Records from a data source
################

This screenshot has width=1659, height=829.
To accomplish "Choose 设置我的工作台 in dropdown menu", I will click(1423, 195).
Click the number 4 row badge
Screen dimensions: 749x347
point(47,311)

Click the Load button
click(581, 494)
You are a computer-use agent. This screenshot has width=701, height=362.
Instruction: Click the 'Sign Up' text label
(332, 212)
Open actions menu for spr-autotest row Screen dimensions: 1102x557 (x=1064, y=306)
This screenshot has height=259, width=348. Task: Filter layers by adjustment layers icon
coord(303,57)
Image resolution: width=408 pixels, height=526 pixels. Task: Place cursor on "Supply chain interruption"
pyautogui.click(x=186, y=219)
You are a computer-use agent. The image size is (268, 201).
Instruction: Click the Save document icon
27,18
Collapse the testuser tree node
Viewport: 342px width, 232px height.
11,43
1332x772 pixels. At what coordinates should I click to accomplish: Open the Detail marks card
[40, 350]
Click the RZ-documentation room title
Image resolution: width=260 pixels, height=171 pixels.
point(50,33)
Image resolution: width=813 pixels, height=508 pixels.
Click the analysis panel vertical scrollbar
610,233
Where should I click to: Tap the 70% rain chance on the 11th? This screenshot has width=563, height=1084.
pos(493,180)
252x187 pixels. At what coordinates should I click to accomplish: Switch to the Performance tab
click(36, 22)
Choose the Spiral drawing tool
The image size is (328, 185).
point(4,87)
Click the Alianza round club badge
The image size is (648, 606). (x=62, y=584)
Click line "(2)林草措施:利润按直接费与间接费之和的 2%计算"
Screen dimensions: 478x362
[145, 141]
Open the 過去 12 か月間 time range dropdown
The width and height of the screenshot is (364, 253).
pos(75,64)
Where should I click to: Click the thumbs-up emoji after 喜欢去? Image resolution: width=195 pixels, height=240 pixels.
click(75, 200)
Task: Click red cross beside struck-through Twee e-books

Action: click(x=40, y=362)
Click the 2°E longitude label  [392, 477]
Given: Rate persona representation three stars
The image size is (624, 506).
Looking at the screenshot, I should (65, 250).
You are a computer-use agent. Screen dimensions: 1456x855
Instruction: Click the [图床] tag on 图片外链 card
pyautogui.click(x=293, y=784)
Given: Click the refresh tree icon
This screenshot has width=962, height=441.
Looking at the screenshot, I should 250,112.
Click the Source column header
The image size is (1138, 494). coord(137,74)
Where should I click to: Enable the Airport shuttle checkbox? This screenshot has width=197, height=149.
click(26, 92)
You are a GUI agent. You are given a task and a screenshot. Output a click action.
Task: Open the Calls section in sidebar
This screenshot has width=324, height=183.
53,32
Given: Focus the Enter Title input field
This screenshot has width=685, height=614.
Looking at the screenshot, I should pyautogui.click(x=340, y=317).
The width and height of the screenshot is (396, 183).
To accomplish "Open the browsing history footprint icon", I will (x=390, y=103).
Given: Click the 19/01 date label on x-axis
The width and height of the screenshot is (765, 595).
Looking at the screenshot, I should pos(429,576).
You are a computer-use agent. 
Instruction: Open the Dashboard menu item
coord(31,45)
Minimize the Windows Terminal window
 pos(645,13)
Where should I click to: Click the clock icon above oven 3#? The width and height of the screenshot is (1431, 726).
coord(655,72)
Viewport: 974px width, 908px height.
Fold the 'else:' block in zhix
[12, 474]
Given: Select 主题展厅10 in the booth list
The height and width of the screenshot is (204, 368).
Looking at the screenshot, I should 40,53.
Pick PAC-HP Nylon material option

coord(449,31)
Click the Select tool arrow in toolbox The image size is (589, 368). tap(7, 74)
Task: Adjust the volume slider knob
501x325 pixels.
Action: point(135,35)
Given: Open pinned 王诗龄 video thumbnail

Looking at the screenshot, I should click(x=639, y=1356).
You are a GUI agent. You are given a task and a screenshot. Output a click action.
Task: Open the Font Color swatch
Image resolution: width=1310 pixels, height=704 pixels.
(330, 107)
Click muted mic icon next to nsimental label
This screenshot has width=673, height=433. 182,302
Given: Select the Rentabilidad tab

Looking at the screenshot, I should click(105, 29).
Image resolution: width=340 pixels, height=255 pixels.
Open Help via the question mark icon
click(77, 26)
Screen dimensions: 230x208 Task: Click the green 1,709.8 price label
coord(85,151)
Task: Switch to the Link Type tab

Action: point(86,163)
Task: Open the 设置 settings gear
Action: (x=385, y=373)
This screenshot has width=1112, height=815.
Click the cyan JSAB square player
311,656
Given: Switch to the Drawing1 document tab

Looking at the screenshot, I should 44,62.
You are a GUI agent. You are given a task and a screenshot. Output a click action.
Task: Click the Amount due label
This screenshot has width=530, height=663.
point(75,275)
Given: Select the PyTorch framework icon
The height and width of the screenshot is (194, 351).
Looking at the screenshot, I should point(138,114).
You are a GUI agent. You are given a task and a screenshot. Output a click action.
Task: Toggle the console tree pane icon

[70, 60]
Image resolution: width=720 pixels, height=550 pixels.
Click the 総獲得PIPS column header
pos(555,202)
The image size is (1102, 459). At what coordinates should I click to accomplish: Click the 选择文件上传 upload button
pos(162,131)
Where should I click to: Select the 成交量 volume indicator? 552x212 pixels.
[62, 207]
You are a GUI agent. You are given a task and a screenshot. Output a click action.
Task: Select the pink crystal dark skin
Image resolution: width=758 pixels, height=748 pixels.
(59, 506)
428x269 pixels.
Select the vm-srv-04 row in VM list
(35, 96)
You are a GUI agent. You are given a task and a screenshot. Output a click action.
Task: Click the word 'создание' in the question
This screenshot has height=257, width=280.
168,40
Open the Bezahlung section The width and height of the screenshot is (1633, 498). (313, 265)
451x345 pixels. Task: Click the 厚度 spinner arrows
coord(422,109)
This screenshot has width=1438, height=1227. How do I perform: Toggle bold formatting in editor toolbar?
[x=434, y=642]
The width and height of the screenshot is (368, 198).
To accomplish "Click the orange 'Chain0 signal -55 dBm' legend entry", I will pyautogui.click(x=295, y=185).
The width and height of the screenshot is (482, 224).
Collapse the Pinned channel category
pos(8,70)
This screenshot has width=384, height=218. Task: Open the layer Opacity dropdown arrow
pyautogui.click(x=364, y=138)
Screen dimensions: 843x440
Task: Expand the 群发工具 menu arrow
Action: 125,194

################

ACTION ITEM ::
Word for word, transcribe all of the entries shown above.

TASK OUTPUT ::
This screenshot has width=1659, height=829.
To accomplish "Choose 设置我的工作台 in dropdown menu", I will click(1423, 195).
Click the number 4 row badge
Screen dimensions: 749x347
point(47,311)

Click the Load button
click(581, 494)
You are a computer-use agent. This screenshot has width=701, height=362.
Instruction: Click the 'Sign Up' text label
(332, 212)
Open actions menu for spr-autotest row Screen dimensions: 1102x557 (x=1064, y=306)
This screenshot has height=259, width=348. Task: Filter layers by adjustment layers icon
coord(303,57)
Image resolution: width=408 pixels, height=526 pixels. Task: Place cursor on "Supply chain interruption"
pyautogui.click(x=186, y=219)
You are a computer-use agent. The image size is (268, 201).
Instruction: Click the Save document icon
27,18
Collapse the testuser tree node
Viewport: 342px width, 232px height.
11,43
1332x772 pixels. At what coordinates should I click to accomplish: Open the Detail marks card
[40, 350]
Click the RZ-documentation room title
Image resolution: width=260 pixels, height=171 pixels.
point(50,33)
Image resolution: width=813 pixels, height=508 pixels.
Click the analysis panel vertical scrollbar
610,233
Where should I click to: Tap the 70% rain chance on the 11th? This screenshot has width=563, height=1084.
pos(493,180)
252x187 pixels. At what coordinates should I click to accomplish: Switch to the Performance tab
click(36, 22)
Choose the Spiral drawing tool
The image size is (328, 185).
point(4,87)
Click the Alianza round club badge
The image size is (648, 606). (x=62, y=584)
Click line "(2)林草措施:利润按直接费与间接费之和的 2%计算"
Screen dimensions: 478x362
[145, 141]
Open the 過去 12 か月間 time range dropdown
The width and height of the screenshot is (364, 253).
pos(75,64)
Where should I click to: Click the thumbs-up emoji after 喜欢去? Image resolution: width=195 pixels, height=240 pixels.
click(75, 200)
Task: Click red cross beside struck-through Twee e-books

Action: click(x=40, y=362)
Click the 2°E longitude label  [392, 477]
Given: Rate persona representation three stars
The image size is (624, 506).
Looking at the screenshot, I should (65, 250).
You are a computer-use agent. Screen dimensions: 1456x855
Instruction: Click the [图床] tag on 图片外链 card
pyautogui.click(x=293, y=784)
Given: Click the refresh tree icon
This screenshot has width=962, height=441.
Looking at the screenshot, I should 250,112.
Click the Source column header
The image size is (1138, 494). coord(137,74)
Where should I click to: Enable the Airport shuttle checkbox? This screenshot has width=197, height=149.
click(26, 92)
You are a GUI agent. You are given a task and a screenshot. Output a click action.
Task: Open the Calls section in sidebar
This screenshot has width=324, height=183.
53,32
Given: Focus the Enter Title input field
This screenshot has width=685, height=614.
Looking at the screenshot, I should pyautogui.click(x=340, y=317).
The width and height of the screenshot is (396, 183).
To accomplish "Open the browsing history footprint icon", I will (x=390, y=103).
Given: Click the 19/01 date label on x-axis
The width and height of the screenshot is (765, 595).
Looking at the screenshot, I should pos(429,576).
You are a computer-use agent. 
Instruction: Open the Dashboard menu item
coord(31,45)
Minimize the Windows Terminal window
 pos(645,13)
Where should I click to: Click the clock icon above oven 3#? The width and height of the screenshot is (1431, 726).
coord(655,72)
Viewport: 974px width, 908px height.
Fold the 'else:' block in zhix
[12, 474]
Given: Select 主题展厅10 in the booth list
The height and width of the screenshot is (204, 368).
Looking at the screenshot, I should 40,53.
Pick PAC-HP Nylon material option

coord(449,31)
Click the Select tool arrow in toolbox The image size is (589, 368). tap(7, 74)
Task: Adjust the volume slider knob
501x325 pixels.
Action: point(135,35)
Given: Open pinned 王诗龄 video thumbnail

Looking at the screenshot, I should click(x=639, y=1356).
You are a GUI agent. You are given a task and a screenshot. Output a click action.
Task: Open the Font Color swatch
Image resolution: width=1310 pixels, height=704 pixels.
(330, 107)
Click muted mic icon next to nsimental label
This screenshot has width=673, height=433. 182,302
Given: Select the Rentabilidad tab

Looking at the screenshot, I should click(105, 29).
Image resolution: width=340 pixels, height=255 pixels.
Open Help via the question mark icon
click(77, 26)
Screen dimensions: 230x208 Task: Click the green 1,709.8 price label
coord(85,151)
Task: Switch to the Link Type tab

Action: point(86,163)
Task: Open the 设置 settings gear
Action: (x=385, y=373)
This screenshot has width=1112, height=815.
Click the cyan JSAB square player
311,656
Given: Switch to the Drawing1 document tab

Looking at the screenshot, I should 44,62.
You are a GUI agent. You are given a task and a screenshot. Output a click action.
Task: Click the Amount due label
This screenshot has width=530, height=663.
point(75,275)
Given: Select the PyTorch framework icon
The height and width of the screenshot is (194, 351).
Looking at the screenshot, I should point(138,114).
You are a GUI agent. You are given a task and a screenshot. Output a click action.
Task: Toggle the console tree pane icon

[70, 60]
Image resolution: width=720 pixels, height=550 pixels.
Click the 総獲得PIPS column header
pos(555,202)
The image size is (1102, 459). At what coordinates should I click to accomplish: Click the 选择文件上传 upload button
pos(162,131)
Where should I click to: Select the 成交量 volume indicator? 552x212 pixels.
[62, 207]
You are a GUI agent. You are given a task and a screenshot. Output a click action.
Task: Select the pink crystal dark skin
Image resolution: width=758 pixels, height=748 pixels.
(59, 506)
428x269 pixels.
Select the vm-srv-04 row in VM list
(35, 96)
You are a GUI agent. You are given a task and a screenshot. Output a click action.
Task: Click the word 'создание' in the question
This screenshot has height=257, width=280.
168,40
Open the Bezahlung section The width and height of the screenshot is (1633, 498). (313, 265)
451x345 pixels. Task: Click the 厚度 spinner arrows
coord(422,109)
This screenshot has width=1438, height=1227. How do I perform: Toggle bold formatting in editor toolbar?
[x=434, y=642]
The width and height of the screenshot is (368, 198).
To accomplish "Click the orange 'Chain0 signal -55 dBm' legend entry", I will pyautogui.click(x=295, y=185).
The width and height of the screenshot is (482, 224).
Collapse the Pinned channel category
pos(8,70)
This screenshot has width=384, height=218. Task: Open the layer Opacity dropdown arrow
pyautogui.click(x=364, y=138)
Screen dimensions: 843x440
Task: Expand the 群发工具 menu arrow
Action: 125,194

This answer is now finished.